=== EXCERPTED DATA ===

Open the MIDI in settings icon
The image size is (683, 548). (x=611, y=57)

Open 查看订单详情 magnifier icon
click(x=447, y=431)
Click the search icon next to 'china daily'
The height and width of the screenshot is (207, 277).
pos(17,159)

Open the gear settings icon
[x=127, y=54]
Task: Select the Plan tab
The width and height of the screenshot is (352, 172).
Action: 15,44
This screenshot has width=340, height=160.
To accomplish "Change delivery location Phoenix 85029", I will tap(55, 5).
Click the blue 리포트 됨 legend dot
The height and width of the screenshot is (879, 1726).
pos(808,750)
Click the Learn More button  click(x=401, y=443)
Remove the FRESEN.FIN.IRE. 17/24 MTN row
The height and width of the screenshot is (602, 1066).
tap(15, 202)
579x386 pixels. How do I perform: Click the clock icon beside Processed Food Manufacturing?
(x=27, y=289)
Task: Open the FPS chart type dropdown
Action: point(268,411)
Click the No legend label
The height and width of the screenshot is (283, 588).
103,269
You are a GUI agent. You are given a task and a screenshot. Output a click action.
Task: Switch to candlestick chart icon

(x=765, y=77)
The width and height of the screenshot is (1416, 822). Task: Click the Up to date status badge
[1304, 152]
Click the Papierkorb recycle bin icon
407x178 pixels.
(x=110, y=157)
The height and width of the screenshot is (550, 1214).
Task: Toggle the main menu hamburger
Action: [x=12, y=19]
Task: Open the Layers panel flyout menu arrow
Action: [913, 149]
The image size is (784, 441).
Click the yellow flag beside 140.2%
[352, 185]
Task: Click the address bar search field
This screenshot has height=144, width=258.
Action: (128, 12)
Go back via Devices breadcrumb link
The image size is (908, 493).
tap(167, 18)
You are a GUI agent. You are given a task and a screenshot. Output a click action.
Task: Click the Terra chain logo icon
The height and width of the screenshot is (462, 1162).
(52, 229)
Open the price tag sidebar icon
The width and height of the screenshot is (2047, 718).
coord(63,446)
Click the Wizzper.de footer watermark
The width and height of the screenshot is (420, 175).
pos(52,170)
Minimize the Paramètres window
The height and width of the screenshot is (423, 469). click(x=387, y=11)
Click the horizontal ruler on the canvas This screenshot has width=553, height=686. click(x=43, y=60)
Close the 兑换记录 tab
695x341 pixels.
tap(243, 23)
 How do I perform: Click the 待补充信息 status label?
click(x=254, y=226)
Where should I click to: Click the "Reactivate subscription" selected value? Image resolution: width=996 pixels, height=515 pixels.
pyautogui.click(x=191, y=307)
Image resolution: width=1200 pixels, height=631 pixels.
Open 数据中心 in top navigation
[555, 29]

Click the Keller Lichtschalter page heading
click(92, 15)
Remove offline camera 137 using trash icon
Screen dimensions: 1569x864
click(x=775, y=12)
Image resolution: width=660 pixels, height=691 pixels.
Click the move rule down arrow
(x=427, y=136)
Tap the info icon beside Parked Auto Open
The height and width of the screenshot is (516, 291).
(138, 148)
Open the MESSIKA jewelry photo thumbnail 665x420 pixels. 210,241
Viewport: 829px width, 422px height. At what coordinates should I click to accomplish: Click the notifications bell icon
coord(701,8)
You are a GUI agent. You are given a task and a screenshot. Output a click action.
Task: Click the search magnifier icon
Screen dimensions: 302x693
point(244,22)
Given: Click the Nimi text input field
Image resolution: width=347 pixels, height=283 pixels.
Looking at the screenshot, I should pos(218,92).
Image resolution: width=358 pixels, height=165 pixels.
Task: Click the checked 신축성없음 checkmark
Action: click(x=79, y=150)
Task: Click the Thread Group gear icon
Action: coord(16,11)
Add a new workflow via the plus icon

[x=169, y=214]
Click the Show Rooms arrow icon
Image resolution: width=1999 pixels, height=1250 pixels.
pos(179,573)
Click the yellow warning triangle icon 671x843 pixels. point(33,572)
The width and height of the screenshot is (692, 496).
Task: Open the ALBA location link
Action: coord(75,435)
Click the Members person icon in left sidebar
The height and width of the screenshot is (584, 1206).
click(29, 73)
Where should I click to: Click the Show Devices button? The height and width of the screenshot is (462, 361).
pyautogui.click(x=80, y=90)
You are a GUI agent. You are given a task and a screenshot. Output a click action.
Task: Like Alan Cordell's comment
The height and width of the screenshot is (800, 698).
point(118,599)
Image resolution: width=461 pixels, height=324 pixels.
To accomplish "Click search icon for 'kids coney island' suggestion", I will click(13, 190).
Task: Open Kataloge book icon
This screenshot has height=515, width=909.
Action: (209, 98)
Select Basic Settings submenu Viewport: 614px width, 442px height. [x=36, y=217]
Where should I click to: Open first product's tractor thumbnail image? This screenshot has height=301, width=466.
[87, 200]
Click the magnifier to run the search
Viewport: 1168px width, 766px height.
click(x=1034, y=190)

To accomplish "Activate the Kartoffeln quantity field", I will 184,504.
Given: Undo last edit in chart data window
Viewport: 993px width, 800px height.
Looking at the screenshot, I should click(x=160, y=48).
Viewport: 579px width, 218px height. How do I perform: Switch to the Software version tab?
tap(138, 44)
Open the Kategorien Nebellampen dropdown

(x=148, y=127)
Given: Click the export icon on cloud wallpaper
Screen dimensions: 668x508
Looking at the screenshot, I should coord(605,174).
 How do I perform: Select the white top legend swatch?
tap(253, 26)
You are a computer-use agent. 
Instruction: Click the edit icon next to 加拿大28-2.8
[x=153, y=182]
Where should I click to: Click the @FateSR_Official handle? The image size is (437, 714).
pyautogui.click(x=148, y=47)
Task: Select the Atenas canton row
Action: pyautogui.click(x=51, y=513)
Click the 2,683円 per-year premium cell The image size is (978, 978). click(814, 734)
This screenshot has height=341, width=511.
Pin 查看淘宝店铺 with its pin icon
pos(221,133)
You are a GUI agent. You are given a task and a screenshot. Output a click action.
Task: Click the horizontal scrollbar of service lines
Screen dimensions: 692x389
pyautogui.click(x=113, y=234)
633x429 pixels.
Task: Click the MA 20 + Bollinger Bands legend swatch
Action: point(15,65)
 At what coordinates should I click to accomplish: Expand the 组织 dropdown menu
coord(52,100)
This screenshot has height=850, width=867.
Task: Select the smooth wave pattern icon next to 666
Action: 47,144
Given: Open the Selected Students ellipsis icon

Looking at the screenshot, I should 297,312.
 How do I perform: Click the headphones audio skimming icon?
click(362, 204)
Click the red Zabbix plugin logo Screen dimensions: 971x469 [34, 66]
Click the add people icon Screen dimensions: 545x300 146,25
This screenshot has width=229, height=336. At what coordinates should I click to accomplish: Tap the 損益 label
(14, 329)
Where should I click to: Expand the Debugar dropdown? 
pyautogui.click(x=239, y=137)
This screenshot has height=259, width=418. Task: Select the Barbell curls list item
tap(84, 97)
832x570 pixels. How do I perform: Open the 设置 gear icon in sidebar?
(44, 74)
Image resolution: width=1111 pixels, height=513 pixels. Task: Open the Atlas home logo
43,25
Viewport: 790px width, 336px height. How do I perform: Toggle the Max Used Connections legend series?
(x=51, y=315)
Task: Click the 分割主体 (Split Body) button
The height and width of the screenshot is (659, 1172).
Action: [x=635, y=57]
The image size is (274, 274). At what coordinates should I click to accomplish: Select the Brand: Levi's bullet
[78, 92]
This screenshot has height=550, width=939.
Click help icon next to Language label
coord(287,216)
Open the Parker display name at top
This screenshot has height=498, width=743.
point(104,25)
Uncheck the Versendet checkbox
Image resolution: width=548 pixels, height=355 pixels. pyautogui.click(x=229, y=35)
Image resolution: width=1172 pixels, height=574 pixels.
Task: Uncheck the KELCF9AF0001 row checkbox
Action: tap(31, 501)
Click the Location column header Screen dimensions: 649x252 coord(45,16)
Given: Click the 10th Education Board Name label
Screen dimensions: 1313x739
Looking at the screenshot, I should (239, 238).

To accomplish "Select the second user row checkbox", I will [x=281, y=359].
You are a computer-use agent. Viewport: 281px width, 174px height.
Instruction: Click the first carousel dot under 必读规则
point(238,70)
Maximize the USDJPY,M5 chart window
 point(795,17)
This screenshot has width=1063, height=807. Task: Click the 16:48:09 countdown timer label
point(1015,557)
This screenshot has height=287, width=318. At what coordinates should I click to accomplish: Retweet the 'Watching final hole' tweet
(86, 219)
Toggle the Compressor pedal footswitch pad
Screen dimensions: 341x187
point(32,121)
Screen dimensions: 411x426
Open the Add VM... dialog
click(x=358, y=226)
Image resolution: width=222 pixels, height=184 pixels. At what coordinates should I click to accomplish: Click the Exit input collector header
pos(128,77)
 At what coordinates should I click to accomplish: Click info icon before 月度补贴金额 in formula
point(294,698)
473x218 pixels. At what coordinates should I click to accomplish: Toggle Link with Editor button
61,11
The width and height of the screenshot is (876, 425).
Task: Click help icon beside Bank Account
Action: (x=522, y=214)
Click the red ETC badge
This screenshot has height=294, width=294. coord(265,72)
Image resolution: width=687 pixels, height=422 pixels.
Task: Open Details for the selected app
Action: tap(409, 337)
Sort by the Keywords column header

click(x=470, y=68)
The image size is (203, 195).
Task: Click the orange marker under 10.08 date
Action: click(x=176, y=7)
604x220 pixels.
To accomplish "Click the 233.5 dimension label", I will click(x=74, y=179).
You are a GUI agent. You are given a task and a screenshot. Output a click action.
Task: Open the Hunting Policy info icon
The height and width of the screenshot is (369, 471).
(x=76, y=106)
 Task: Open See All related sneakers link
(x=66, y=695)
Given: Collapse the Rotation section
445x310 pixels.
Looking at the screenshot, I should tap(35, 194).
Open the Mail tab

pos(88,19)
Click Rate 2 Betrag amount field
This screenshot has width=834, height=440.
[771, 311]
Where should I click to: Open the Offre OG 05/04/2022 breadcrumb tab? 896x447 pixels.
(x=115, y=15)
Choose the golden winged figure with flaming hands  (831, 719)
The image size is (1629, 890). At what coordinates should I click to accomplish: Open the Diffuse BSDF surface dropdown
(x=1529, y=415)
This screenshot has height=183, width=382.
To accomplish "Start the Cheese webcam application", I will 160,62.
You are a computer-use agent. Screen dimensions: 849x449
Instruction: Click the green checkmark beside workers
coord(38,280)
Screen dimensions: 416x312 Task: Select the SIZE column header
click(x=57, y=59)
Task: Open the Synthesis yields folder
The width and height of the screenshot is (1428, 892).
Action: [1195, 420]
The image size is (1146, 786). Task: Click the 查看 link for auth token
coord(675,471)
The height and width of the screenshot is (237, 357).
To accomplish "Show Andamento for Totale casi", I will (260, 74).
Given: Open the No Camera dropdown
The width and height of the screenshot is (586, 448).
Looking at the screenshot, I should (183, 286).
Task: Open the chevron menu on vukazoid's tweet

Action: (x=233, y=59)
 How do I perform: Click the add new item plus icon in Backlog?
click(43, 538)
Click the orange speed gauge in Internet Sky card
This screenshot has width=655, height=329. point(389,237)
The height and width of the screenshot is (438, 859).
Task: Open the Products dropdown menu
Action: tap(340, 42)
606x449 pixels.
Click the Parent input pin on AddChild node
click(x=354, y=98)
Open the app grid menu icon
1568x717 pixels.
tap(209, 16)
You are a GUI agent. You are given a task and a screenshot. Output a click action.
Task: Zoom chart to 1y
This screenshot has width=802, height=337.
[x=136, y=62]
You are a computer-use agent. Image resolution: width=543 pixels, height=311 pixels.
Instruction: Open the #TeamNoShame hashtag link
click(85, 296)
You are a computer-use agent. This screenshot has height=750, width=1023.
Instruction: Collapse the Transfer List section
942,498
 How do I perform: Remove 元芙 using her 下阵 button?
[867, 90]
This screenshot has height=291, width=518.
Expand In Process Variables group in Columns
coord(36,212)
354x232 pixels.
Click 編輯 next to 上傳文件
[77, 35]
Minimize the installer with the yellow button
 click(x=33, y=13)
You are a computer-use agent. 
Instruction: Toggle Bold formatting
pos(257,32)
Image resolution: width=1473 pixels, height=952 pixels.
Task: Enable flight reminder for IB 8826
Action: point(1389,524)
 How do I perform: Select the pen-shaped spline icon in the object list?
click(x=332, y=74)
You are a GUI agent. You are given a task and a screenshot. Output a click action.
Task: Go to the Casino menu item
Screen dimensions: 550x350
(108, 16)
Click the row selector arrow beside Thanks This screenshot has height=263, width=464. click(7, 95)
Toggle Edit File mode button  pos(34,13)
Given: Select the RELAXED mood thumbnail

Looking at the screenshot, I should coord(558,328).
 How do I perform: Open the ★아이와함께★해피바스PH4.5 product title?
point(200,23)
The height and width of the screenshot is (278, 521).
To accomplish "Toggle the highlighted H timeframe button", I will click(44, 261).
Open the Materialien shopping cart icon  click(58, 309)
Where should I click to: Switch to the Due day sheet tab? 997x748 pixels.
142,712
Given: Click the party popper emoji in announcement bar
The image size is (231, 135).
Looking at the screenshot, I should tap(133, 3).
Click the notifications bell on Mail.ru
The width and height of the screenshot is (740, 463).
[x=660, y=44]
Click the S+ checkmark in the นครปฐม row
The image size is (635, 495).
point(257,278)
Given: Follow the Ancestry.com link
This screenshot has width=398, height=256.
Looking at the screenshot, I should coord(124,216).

===

Return each line of the data where the word "computer" appears.

- WRITTEN ANSWER -
You are a computer-use agent. 
You are a computer-use agent. Viewport: 281px width, 174px height.
You are a computer-use agent. Screen dimensions: 849x449
You are a computer-use agent. Image resolution: width=543 pixels, height=311 pixels.
You are a computer-use agent. This screenshot has height=750, width=1023.
You are a computer-use agent. 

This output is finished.